Friday, May 1, 2009

The Forgotten Soldier by Gus Seyer

I've read loads of books about various wars from the Roman Empire to the current crisis in Afghanistan. Some of these were good, the occasional one or two have been very good, but Gus Seyer's "The Forgotten Soldier" is by far the best book that I have had the good fortune to read.

In short this is a world war II story of a German soldier who fought on the Eastern front.

As an eighteen year old from Alsace in France, Seyer joined the German army in 1942 in the belief that he would be fighting to save Europe from the Red army. Armed with the expectation that the French army would soon be standing side by side with their German cousins in this just fight, he drove suppliers to his adopted countrymen on the front line. With the tide of the war now turning against the Axis armies, Seyer later volunteers for the the elite Gross Deutchland division.

The author admits that some of place names that he recounts have faded from his memory, yet this absence adds to the feeling of vast empty spaces that he trekked across and that now we relive with him.
Unlike most books of this genre there is little awareness of the bigger picture of the war or even of the specific battles taking place, instead we are abandoned in an area no more than a few hundred yards surrounding our hero. Actually a more accurate description of the author would be that of teenager, prematurely aged by the scenes of horror he witnessed or stumbled across, the fear of being captured by Russians and the complete deterioration of his mind and body.
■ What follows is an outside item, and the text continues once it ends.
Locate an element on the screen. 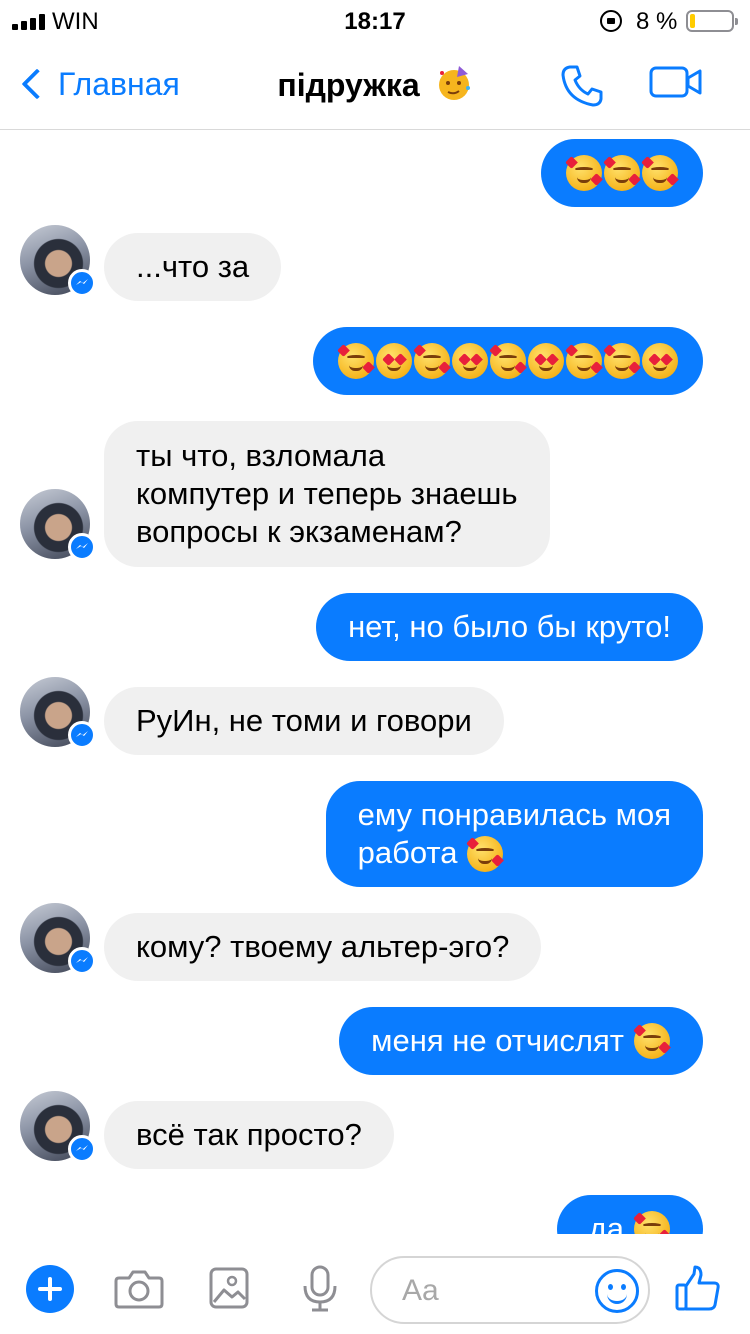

Over the next three years he walks over a thousand miles in the great retreat following the loss of Stalingrad. Nearly every day is marked by attacks by either the Russians or sickness, the continuous death of friends in the most grotesque manner harden his appreciation of life, but he never causes the readers interest to waiver. In fact I was resolved to read fifty pages a day of this book, I just had to know what was going to happen next.


VERDICT 10 out of 10

Once you've read this book, pass it onto a friend and then read it again yourself as I intend to.